Padavan has three party endorsements: Republican, Conservative and Independence. His Independence Party petitions, however, are being challenged by Peter Boudouvas, a former member of Padavan's staff, who resigned early last year. At that time, Boudouvas was running for Republican district leader in the 26th Assembly District of against District Leader Phil Ragusa. Ragusa is also the Queens Republican Party chairman.
In last year's primary race, Padavan endorsed Ragusa rather than Boudouvas, who had been a member of his state Senate staff for seven years. Ragusa won the primary election.
Presently, general objections and specifications have been filed against Padavan's Independence Party petitions.
The city Elections Board will soon determine if Padavan's Independence petitions are declared valid or invalid based on the challenge. After the Elections Board decision is made, the losing side can appeal the matter to the State Supreme Court.
In national politics, one of the most important aspects of the presidential campaign will soon be occurring: the selection of vice presidential candidates by both major candidates. Almost always, the emphasis in choosing running mates has been to help the slate by balancing the ticket in terms of geography or experiences in certain government fields.
In a significant number of past presidential campaigns, however, vice presidential candidates hurt the ticket least. That was true in the Republican Party during the last half of the 20th century. In 1952, Dwight Eisenhower almost removed Richard Nixon from his ticket as the vice presidential candidate when it was disclosed that Nixon, while in Congress, received gifts from questionable sources. Nixon stayed on the ticket.
Nixon, when he first received the 1968 Republican Party presidential nomination, chose as his running mate Maryland Gov. Spiro Agnew, who did not help the ticket during the campaign. Later, Agnew, as vice president, resigned due to charges of income tax evasion.
President George H.W. Bush in 1988 picked U.S. Sen. Dan Quayle of Indiana as his running mate and Robert Dole in 1996 picked U.S. Rep. Jack Kemp of New York, both of whom did little to help their respective slates. Quayle may have contributed to Bush's defeat when he ran for re-election in 1992.
It can be said, although Democrats have been more fortunate in choosing vice presidential candidates during the last half of the 20th century, that there have been some less than successful running mates chosen in the past.

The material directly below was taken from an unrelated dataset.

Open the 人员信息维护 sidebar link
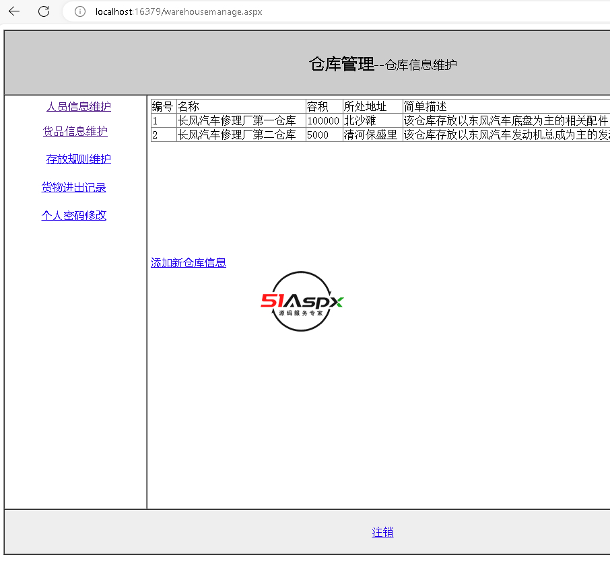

In 1972, U.S. Sen. George McGovern of South Dakota chose as his vice presidential candidate U.S. Sen. Thomas Eagleton of Missouri. Unfortunately, soon after Eagleton was nominated for vice president, it was disclosed that he had suffered from severe mental depression and been hospitalized, during which time he had received electric shock treatment.
McGovern removed Eagleton as his vice presidential candidate and had difficulty finding someone to take his place. He settled on former Peace Corps Director “Sargent” Shriver, who proved to be somewhat less than an effective vice presidential candidate. That year, McGovern was defeated in 49 out of 50 states.
In 1984, U.S. Sen. Walter Mondale of Minnesota, while campaigning against President Ronald Reagan, running for a second presidential term, chose as his running mate U.S. Rep. Geraldine Ferraro of Queens. She proved an effective campaigner when running for Congress. As a vice presidential candidate, however, she was less than impressive and continually pressed by the media about her personal life and husband's business dealings. Reagan won 49 out of 50 states.
There seems unlikely that U.S. Sen. Hillary Clinton (D-N.Y.) will be chosen as U.S. Sen. Barack Obama's (D-Ill.) running mate. If chosen, we will have a second female vice presidential candidate from New York State.